What needs to be done - Lines from the line with "Instruction: Toggle packet" to the line with "Given: Click the handshake icon in toolbar" in the entries below, and only those, must be output exactly, with both ends included.

◆ ◆ ◆ ◆

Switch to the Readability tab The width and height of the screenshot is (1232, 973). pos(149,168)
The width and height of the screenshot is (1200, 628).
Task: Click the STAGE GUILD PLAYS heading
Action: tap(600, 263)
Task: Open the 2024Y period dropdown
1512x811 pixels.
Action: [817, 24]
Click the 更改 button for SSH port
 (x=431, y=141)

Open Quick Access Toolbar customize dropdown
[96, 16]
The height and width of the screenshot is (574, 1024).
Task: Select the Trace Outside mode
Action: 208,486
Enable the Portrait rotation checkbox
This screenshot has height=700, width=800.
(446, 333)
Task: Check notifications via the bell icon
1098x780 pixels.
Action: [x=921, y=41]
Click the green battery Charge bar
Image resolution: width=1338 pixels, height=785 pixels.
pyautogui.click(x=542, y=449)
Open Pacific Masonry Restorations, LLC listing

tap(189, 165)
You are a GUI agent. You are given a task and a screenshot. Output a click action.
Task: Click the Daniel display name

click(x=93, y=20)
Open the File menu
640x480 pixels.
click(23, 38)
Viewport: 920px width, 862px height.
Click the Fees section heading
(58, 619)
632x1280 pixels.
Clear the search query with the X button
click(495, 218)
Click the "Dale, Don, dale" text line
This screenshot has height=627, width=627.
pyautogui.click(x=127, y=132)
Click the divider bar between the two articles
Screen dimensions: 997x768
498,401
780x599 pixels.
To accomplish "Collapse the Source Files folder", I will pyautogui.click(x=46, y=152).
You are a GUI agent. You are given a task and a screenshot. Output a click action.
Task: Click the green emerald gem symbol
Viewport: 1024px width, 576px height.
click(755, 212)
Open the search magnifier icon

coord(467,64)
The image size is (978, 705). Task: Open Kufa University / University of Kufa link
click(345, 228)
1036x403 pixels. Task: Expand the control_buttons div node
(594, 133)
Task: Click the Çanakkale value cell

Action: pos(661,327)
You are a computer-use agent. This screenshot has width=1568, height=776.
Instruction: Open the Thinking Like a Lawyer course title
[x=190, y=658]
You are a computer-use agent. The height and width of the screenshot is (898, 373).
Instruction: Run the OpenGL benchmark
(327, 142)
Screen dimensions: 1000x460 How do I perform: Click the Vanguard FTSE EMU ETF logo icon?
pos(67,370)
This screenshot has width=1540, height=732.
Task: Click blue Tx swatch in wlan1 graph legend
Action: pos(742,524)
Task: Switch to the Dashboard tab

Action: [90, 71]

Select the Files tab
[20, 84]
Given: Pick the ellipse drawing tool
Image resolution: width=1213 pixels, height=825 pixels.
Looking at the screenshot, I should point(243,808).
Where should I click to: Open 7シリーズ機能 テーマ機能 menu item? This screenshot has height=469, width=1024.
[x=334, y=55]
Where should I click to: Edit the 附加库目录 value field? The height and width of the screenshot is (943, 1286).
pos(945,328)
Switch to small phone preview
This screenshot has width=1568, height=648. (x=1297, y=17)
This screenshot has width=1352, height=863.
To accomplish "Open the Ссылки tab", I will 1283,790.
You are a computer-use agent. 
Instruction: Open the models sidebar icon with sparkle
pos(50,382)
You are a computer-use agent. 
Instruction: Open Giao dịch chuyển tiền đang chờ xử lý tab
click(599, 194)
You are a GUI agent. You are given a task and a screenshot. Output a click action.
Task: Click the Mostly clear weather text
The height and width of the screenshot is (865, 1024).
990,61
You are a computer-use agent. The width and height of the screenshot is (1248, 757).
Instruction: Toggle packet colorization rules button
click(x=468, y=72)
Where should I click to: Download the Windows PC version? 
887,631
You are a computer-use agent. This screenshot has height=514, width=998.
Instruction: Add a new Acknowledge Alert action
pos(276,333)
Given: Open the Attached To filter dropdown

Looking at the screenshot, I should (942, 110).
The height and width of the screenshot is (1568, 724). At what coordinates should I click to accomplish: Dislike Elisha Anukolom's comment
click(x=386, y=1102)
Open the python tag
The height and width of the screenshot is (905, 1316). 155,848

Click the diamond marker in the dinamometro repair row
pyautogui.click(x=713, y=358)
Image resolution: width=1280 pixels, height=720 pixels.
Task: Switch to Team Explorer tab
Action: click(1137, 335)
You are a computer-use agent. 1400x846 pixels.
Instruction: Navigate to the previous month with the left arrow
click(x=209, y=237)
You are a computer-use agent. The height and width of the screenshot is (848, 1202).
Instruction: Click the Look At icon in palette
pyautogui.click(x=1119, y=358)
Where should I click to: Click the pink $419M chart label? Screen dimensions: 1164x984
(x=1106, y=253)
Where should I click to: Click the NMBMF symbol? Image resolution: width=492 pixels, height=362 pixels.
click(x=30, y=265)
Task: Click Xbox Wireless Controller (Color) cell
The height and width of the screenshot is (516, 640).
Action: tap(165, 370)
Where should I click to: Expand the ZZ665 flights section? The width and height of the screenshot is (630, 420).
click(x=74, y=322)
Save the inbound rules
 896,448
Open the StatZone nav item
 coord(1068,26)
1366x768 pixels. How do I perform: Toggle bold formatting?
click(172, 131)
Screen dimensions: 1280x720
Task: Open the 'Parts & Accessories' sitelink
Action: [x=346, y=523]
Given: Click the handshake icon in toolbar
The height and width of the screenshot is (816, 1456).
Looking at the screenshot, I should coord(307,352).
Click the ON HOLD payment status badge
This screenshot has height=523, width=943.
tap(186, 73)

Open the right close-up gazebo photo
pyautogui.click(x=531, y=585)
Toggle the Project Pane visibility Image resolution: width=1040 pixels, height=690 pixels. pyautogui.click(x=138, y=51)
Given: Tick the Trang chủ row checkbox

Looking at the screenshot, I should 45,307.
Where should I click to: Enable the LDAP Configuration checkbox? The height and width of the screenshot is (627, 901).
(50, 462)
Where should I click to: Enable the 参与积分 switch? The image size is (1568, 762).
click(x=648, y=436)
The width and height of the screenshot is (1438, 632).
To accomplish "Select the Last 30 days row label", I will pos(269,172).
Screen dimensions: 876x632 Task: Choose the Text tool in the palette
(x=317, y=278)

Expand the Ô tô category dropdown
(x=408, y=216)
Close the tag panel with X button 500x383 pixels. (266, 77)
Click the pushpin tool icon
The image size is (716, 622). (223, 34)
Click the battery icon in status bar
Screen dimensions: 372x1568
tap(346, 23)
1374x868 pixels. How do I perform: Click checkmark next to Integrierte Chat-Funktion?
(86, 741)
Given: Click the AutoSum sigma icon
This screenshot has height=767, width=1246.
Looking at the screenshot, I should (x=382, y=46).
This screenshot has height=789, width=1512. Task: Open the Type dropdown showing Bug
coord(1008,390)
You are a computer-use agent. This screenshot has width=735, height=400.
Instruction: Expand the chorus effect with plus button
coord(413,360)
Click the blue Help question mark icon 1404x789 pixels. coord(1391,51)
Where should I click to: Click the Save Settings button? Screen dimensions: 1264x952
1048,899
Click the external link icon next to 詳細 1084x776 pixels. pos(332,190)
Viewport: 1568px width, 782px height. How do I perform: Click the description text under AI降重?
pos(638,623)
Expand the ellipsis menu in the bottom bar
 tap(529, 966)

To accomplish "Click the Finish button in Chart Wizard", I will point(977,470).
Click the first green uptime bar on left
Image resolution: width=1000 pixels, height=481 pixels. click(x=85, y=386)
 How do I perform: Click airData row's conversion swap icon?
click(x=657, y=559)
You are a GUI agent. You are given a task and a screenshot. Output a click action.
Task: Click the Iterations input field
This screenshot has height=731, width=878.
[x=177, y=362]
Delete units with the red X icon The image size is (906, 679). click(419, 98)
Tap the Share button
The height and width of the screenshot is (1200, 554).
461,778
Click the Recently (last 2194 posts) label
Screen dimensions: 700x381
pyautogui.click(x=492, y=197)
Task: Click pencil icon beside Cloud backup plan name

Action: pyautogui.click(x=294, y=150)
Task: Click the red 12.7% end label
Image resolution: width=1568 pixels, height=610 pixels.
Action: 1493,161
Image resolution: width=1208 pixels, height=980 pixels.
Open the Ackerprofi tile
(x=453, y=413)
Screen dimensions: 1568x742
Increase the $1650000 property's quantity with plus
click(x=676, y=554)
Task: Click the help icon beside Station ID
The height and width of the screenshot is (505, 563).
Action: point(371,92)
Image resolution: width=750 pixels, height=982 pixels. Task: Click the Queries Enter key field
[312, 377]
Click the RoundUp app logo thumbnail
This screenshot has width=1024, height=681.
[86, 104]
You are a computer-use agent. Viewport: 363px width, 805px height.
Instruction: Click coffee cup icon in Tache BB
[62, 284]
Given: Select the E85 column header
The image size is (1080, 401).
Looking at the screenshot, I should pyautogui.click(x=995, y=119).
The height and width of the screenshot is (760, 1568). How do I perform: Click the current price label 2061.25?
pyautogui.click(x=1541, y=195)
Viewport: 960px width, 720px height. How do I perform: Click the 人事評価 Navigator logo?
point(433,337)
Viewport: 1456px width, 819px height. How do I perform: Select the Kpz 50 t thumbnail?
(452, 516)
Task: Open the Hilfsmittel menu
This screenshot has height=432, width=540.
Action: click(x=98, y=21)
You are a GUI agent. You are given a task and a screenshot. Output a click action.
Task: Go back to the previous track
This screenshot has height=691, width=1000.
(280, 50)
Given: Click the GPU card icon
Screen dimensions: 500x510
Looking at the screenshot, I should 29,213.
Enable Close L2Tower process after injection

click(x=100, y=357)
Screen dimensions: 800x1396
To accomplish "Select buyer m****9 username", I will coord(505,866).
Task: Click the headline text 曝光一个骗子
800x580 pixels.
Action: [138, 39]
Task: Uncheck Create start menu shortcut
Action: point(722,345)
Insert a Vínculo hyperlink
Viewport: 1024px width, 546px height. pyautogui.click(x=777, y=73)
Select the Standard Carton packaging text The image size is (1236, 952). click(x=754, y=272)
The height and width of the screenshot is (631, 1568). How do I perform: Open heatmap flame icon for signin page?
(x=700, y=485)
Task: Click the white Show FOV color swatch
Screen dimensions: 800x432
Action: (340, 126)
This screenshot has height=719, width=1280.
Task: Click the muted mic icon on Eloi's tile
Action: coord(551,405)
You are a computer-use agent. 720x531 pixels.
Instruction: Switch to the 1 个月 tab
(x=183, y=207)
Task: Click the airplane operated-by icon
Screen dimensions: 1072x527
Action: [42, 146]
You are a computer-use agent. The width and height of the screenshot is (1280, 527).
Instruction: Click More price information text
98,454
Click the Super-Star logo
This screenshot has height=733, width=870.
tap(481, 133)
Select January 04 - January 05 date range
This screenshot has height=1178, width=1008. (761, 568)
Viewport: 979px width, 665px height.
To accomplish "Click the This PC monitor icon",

◆ ◆ ◆ ◆

Solution to this exercise -
Instruction: Toggle packet colorization rules button
click(x=468, y=72)
Where should I click to: Download the Windows PC version? 
887,631
You are a computer-use agent. This screenshot has height=514, width=998.
Instruction: Add a new Acknowledge Alert action
pos(276,333)
Given: Open the Attached To filter dropdown

Looking at the screenshot, I should (942, 110).
The height and width of the screenshot is (1568, 724). At what coordinates should I click to accomplish: Dislike Elisha Anukolom's comment
click(x=386, y=1102)
Open the python tag
The height and width of the screenshot is (905, 1316). 155,848

Click the diamond marker in the dinamometro repair row
pyautogui.click(x=713, y=358)
Image resolution: width=1280 pixels, height=720 pixels.
Task: Switch to Team Explorer tab
Action: click(1137, 335)
You are a computer-use agent. 1400x846 pixels.
Instruction: Navigate to the previous month with the left arrow
click(x=209, y=237)
You are a computer-use agent. The height and width of the screenshot is (848, 1202).
Instruction: Click the Look At icon in palette
pyautogui.click(x=1119, y=358)
Where should I click to: Click the pink $419M chart label? Screen dimensions: 1164x984
(x=1106, y=253)
Where should I click to: Click the NMBMF symbol? Image resolution: width=492 pixels, height=362 pixels.
click(x=30, y=265)
Task: Click Xbox Wireless Controller (Color) cell
The height and width of the screenshot is (516, 640).
Action: tap(165, 370)
Where should I click to: Expand the ZZ665 flights section? The width and height of the screenshot is (630, 420).
click(x=74, y=322)
Save the inbound rules
 896,448
Open the StatZone nav item
 coord(1068,26)
1366x768 pixels. How do I perform: Toggle bold formatting?
click(172, 131)
Screen dimensions: 1280x720
Task: Open the 'Parts & Accessories' sitelink
Action: [x=346, y=523]
Given: Click the handshake icon in toolbar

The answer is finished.